Was meine ich? Die CO2-Steuer ist ein Konzept, das auf dem Papier hervorragend funktioniert. Nur rennt es in der Praxis in dieselben Dynamiken, denen auch alles andere politische und wirtschaftliche Handeln unterliegt. Natürlich, in wirtschaftswissenschaftlichen Modellen verteuert die CO2-Steuer all jene Waren und Dienstleistungen, bei denen viel Treibhausgas ausgestoßen wird, so dass die Mechanismen von Angebot und Nachfrage dafür sorgen, dass CO2 eingespart und Alternativen attraktiver werden.

In der realen Welt aber fordert etwa die FDP Ausnahmen bei der CO2-Steuer für Spediteure - zur "Sicherung des Logistikstandorts Deutschland". Nur, welchen Sinn hat eine CO2-Steuer, wenn man dann genau die Branchen davon ausnimmt, die am meisten CO2 verursachen, weil diese danach - man halte sich fest - höhere Kosten tragen müssen? Die zentrale Idee hinter der Steuer wird dann plötzlich als Nachteil verkauft. Wie kann man in seinem Programm eine Steuer fordern und sich dann umdrehen und erklären, dass diese zu höheren Kosten führe und deswegen ausgesetzt werden müsse?

Das ist übrigens kein FDP-spezifisches Problem, ich nutze es nur, weil hier die Begeisterung für dieses Instrument am größten ist und ein aktuelles Beispiel vorlag. Die Grünen werden genauso schnell dabei sein, ihren jeweiligen Klientelgruppen irgendwelche Ausnahmeregeln zuzuschanzen. Das ist Politik. Die Vorstellung, man könnte sich diesen Anreizen und Mechanismen entziehen, ist in höchstem Maße naiv.

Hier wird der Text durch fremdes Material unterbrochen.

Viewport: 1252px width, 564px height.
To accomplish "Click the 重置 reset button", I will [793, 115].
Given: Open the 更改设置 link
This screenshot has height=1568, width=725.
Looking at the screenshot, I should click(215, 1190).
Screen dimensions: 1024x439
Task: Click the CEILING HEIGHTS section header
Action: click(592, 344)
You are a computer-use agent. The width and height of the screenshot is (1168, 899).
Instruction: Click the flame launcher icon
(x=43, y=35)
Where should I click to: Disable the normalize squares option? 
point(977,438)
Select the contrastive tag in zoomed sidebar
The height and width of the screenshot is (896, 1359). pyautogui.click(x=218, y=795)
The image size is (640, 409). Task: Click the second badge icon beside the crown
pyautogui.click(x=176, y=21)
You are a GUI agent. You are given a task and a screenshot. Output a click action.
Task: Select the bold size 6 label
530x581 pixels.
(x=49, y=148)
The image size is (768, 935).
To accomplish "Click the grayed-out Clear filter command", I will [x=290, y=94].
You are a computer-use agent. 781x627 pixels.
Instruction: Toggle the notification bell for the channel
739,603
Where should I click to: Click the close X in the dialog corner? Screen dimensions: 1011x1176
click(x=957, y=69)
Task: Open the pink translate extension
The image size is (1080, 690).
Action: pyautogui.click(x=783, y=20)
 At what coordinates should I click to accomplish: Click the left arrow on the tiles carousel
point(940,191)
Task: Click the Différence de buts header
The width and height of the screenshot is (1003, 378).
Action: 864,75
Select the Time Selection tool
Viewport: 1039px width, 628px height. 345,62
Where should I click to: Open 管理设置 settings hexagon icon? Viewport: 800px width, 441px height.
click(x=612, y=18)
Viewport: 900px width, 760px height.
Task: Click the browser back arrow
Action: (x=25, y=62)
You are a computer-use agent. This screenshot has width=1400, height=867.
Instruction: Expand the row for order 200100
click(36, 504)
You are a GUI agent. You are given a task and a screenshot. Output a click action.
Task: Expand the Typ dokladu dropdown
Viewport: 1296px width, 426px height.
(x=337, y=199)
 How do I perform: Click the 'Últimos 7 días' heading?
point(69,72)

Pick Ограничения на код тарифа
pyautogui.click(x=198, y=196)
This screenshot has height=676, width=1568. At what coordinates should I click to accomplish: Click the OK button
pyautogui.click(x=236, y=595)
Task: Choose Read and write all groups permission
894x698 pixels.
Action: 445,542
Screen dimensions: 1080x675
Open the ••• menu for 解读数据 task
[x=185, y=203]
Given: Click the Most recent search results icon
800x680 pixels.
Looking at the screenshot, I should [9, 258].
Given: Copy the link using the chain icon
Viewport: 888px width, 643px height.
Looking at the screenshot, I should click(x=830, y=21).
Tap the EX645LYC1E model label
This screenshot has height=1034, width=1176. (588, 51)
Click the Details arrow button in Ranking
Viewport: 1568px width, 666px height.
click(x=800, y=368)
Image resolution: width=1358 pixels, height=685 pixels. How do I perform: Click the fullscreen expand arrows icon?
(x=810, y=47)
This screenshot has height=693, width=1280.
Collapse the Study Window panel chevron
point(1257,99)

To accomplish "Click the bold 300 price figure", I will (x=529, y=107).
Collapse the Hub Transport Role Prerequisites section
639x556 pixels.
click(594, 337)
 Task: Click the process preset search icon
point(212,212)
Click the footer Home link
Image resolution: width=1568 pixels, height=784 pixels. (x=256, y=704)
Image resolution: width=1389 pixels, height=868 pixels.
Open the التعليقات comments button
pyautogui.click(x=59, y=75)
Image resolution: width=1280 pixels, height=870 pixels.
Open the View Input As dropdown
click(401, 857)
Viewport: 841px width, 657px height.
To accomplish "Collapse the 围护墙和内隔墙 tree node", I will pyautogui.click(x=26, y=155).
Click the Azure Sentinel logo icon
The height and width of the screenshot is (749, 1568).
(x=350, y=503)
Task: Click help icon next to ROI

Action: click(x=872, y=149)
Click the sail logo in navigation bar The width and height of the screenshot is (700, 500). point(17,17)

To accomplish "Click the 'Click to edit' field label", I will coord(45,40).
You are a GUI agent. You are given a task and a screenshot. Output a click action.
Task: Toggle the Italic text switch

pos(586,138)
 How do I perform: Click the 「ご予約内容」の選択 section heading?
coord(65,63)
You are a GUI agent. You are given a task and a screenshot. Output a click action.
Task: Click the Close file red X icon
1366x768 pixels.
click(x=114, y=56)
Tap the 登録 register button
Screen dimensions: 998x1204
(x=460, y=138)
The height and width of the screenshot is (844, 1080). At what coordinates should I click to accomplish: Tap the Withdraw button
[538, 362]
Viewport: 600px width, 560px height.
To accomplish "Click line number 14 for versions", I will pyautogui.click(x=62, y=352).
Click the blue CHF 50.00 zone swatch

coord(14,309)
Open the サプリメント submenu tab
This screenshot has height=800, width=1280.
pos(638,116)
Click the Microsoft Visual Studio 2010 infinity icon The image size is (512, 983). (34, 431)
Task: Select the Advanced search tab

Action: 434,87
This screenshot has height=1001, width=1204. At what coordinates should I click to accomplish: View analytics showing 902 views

Das spricht übrigens nicht gegen eine CO2-Steuer, die ein durchaus gutes und vergleichsweise unbürokratisches Element sein kann. Es spricht gegen die Akteure und zeigt die Unernsthaftigkeit auf, mit der diese das Thema angehen. Wir stehen vor einer Transformationsaufgabe völlig neuen Ausmaßes, und es wird über Maßnahmen diskutiert, als gehe es um das Abarbeiten von Seite 17 des Koalitionsvertrags.